-- RECORDS TO PROCESS follows --
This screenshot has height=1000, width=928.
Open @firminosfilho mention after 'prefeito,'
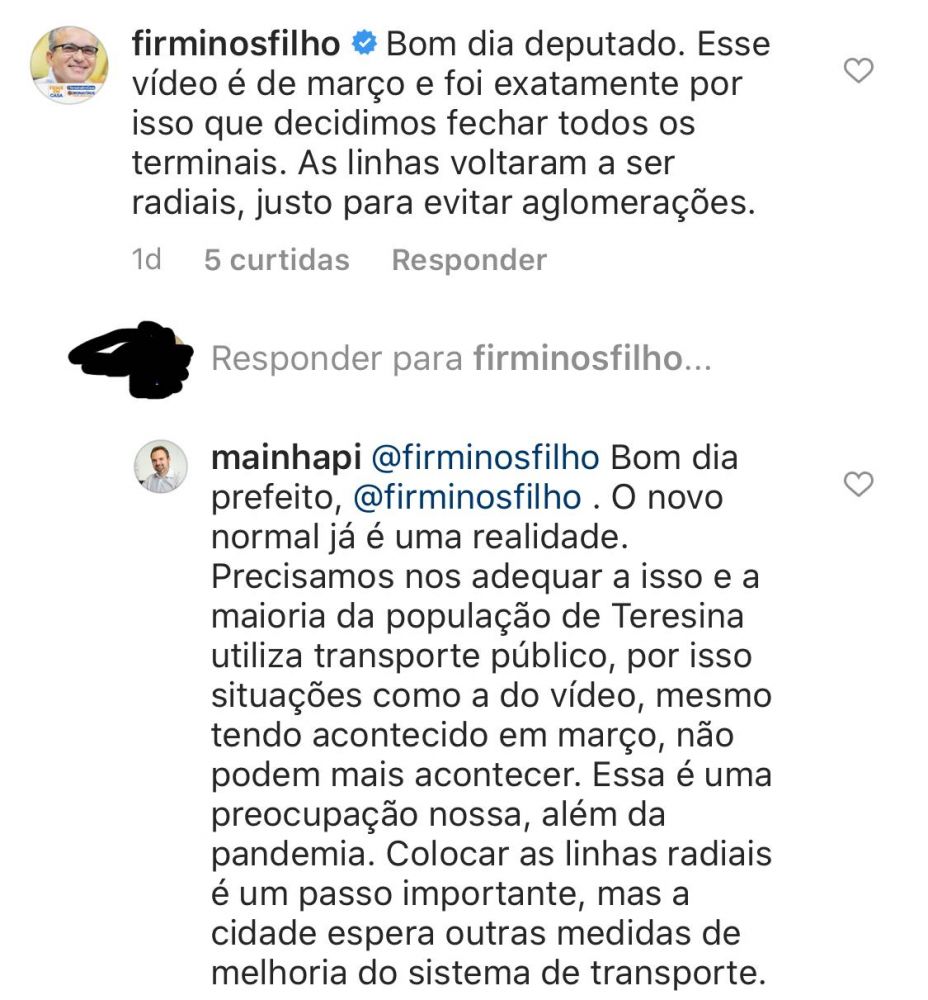[x=467, y=497]
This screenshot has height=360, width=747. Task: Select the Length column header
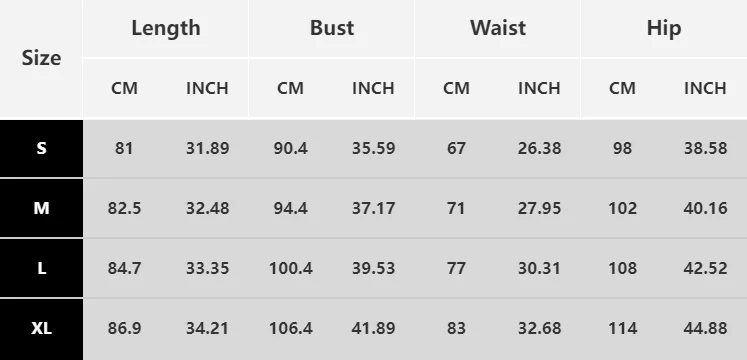pyautogui.click(x=166, y=28)
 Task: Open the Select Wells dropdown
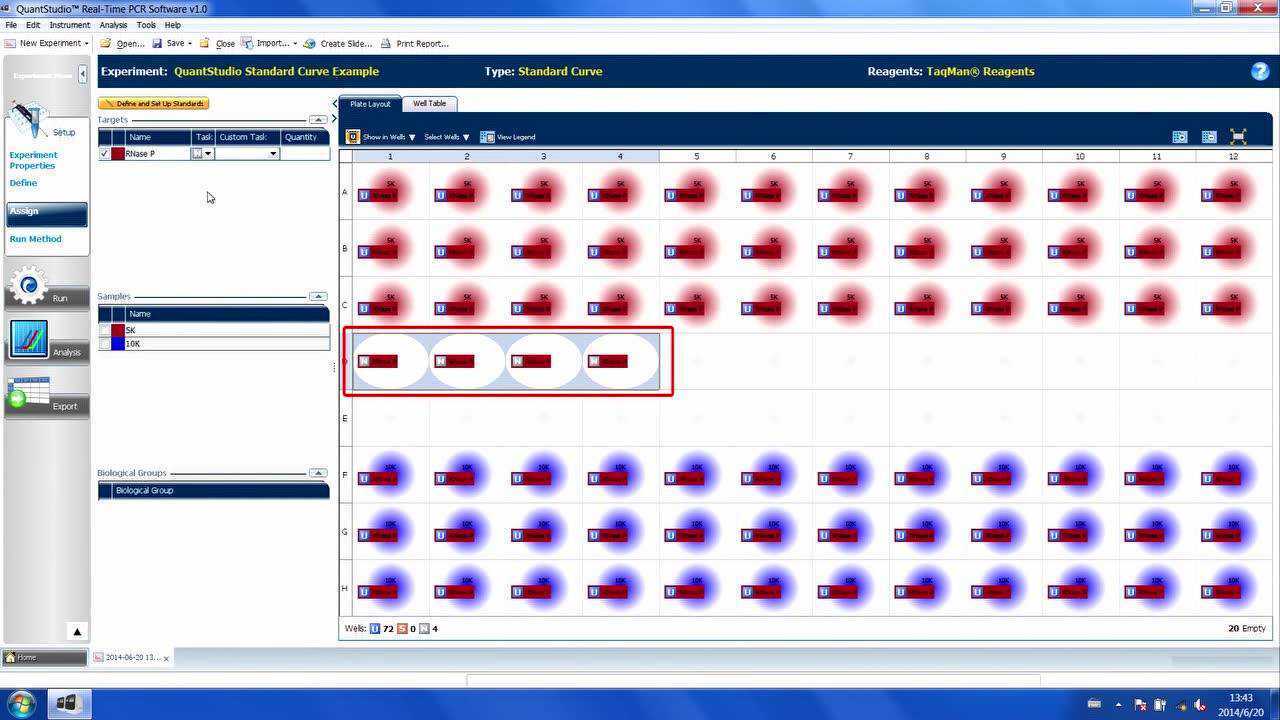[x=446, y=137]
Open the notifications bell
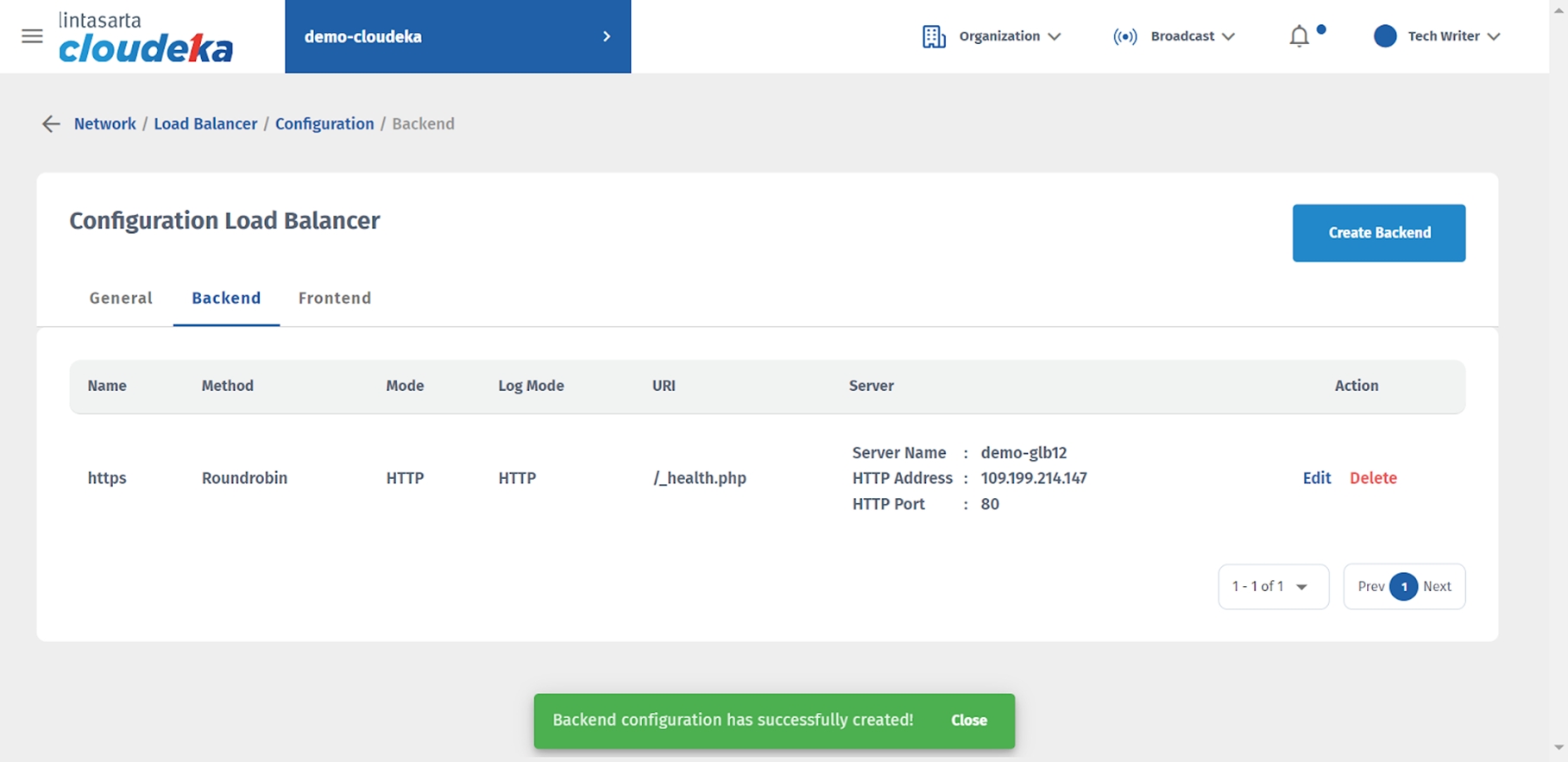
-- RECORDS TO PROCESS concluded --
[WHAT IS BEING ASKED] Above are the records. Copy exactly, and only, the lines from the line containing "Open @firminosfilho mention after 'prefeito,'" through the last one, omitting any pictures.

[TASK RESULT]
Open @firminosfilho mention after 'prefeito,'
[x=467, y=497]
This screenshot has height=360, width=747. Task: Select the Length column header
pyautogui.click(x=166, y=28)
 Task: Open the Select Wells dropdown
[x=446, y=137]
Open the notifications bell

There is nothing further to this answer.